Trained classically on the piano from age 3 to 18, Flat Rock Playhouse player, pianist, singer, actor, and composer Nat Zegree started his childhood mornings with Mozart at the crack of dawn.
“My days would start with scales,” he told West Henderson High chorus, band, theatre, and dance students Wednesday morning. As part of FRP’s ongoing community outreach, Zegree was visiting the school before his matinee performance of “Pickin’ and a Grinnin’: A Night at the Opry.”
Zegree said that since both his parents were pianists and educators, he’d had no choice but to learn to play piano.

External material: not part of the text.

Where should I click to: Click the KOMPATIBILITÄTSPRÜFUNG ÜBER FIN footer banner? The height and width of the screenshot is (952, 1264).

But he added his own flair as he developed a natural ear for music.
When his parents and sister played the classics, Zegree would say, “I hear you, but what if I played it upside down?”
Zegree told students he began experimenting with tempo and composition at a young age, and demonstrated Wednesday with Mozart’s Piano Sonata No. 11; fingers flying across the school’s keyboard, Zegree transformed “Rondo alla Turca” into an upbeat number reminiscent of a Latin dance party song.
“I was trained to read the notes,” Zegree said over the students’ cheers. “But I was starting to use my ear and translate what I heard.”
He encouraged students to use their own ears to pick out familiar tunes as he played perfect fifths for them.
“Does anyone hear this and hear something they recognize?” Zegree asked.
When a student remarked that the notes sounded like the Star Wars theme song, Zegree launched into a discussion about film scores, and how the raw emotion a viewer feels at given points during a movie is directly linked to the music being played.
He played the “Jaws’” theme song and one student said she immediately felt anxious. “Harry Potter’s” opening credits – a little eerie. “The Raiders March” – courageous and ready for Indiana Jones-style adventure.
Just as renowned film scores evoke similar emotions in viewers across the globe, Zegree said music in general “is the one thing in this world that connects every single human being on this earth.”
Whether it’s classical, jazz, film scores, or country – which Zegree admitted is new to his repertoire thanks to “Pickin’ and a Grinnin’” – music moves people and allows individuals to express themselves uniquely.
Which, Zegree said, is something that may appear “weird” to others. But he reminded the West arts students that “weird” and “normal” are entirely subjective; while obsessing about a film score after a movie was “weird” to his teenage friends, it was Zegree’s passion, and his “normal.”
And years later, Zegree perfected his normal for FRP – including upside-down piano-playing – when he took to the Mainstage in 2016 as exuberant Jerry Lee Lewis in “Million Dollar Quartet.”
“Being weird is just your normal,” he told students. “You do you.”
Following his class, Zegree answered questions from students, who also lined the stage for autographs. They asked about his favorite film score composers, his own composition process, and who he recommended listening to.
Afterward, Zegree said, “To be able to give them any sort of insight into the gems of artistry, and maybe even affect their paths in any way, is beyond an honor. It’s a responsibility.”
Lisa K. Bryant, FRP Artistic Director, added, “One of the main tenets of Flat Rock Playhouse is a commitment and dedication to arts training, and sharing the importance of the arts. And when you have the extra bonus of a unique talent like Nat Zegree who has a personal investment in sharing the power of music, it just all wrapped up into the perfect opportunity to connect with West.”
Zegree said, “I’m more than happy at any moment to spend time in the school systems advocating for the continued success of art, theatre, expression, and above all – music.”